— Start Records for this task —

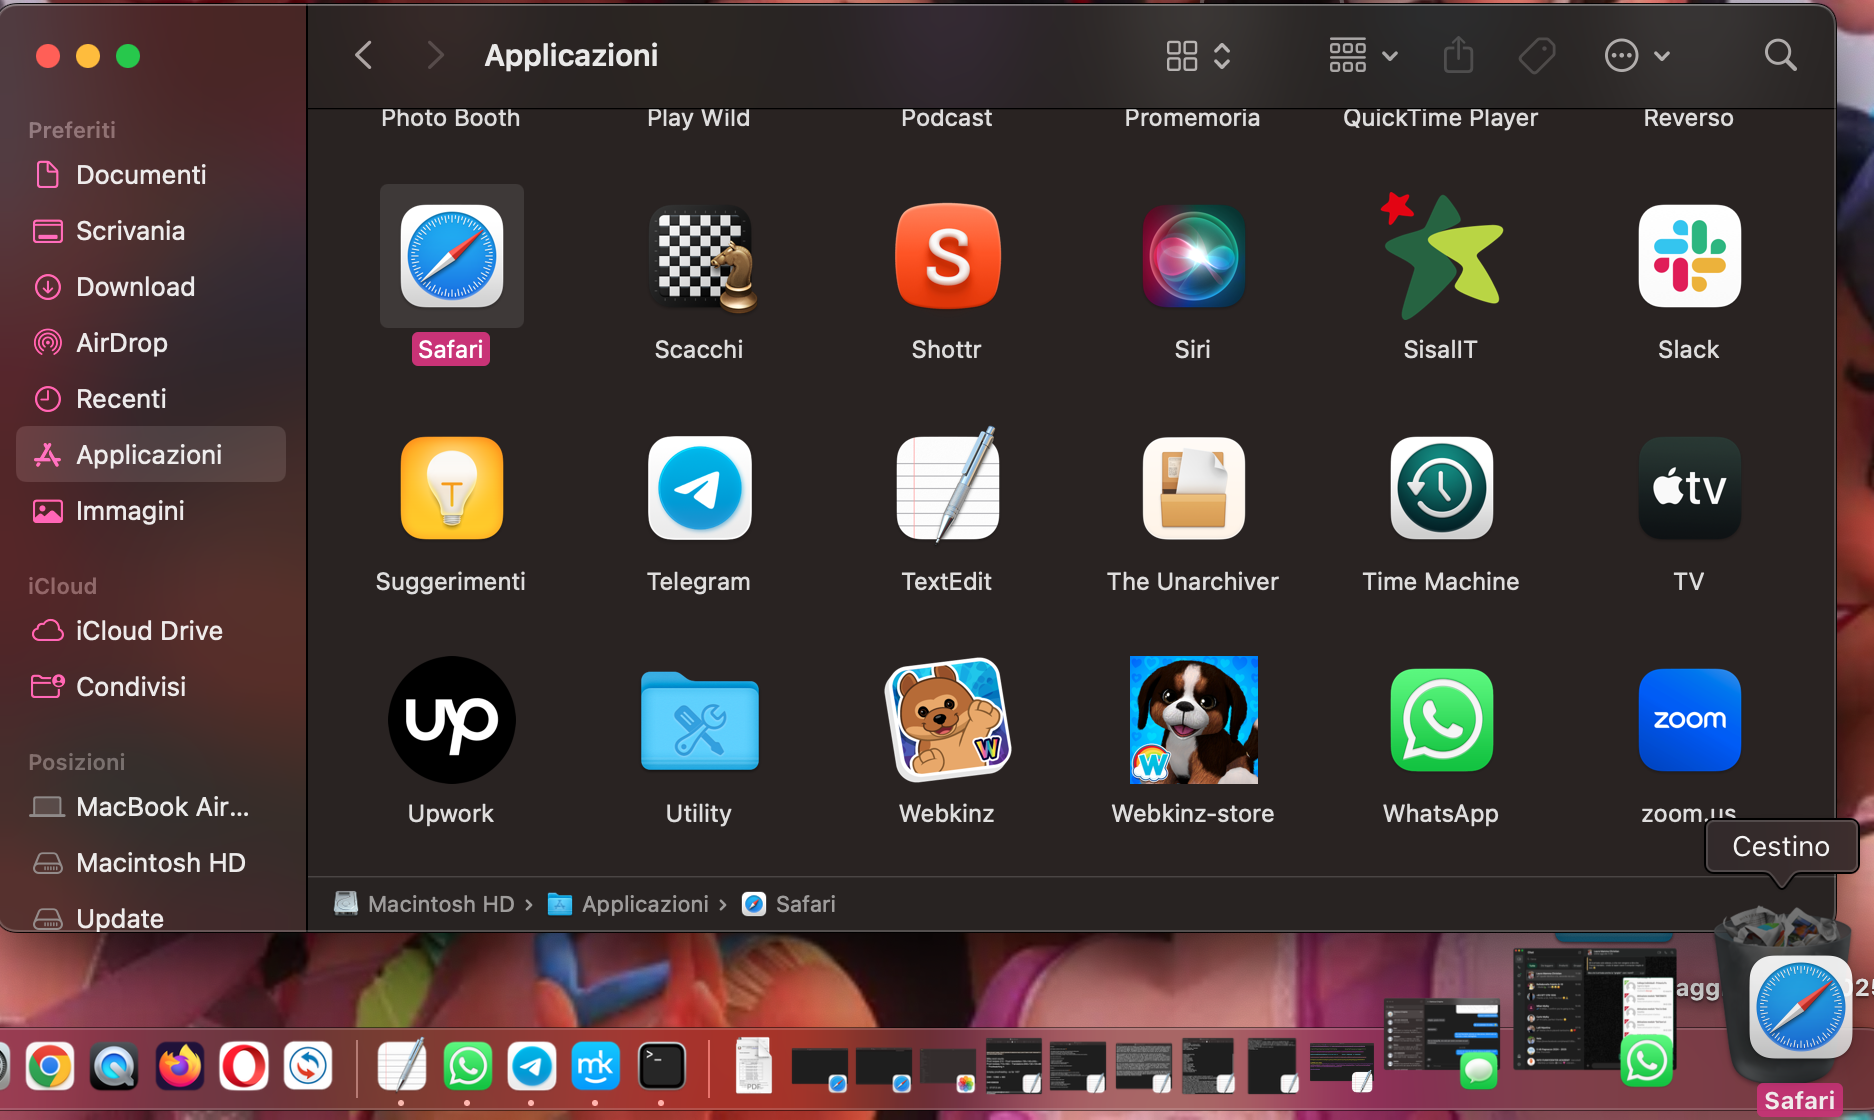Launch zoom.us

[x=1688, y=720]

— End Records for this task —
— Start Records for this task —

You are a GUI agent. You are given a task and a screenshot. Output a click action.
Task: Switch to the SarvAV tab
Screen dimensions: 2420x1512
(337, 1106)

— End Records for this task —

Convert the lines from the one containing "You are a GUI" to the one containing "(337, 1106)", inclusive, into a JSON list of strings with one string per line and any blank lines omitted.

• _The output_:
[
  "You are a GUI agent. You are given a task and a screenshot. Output a click action.",
  "Task: Switch to the SarvAV tab",
  "Screen dimensions: 2420x1512",
  "(337, 1106)"
]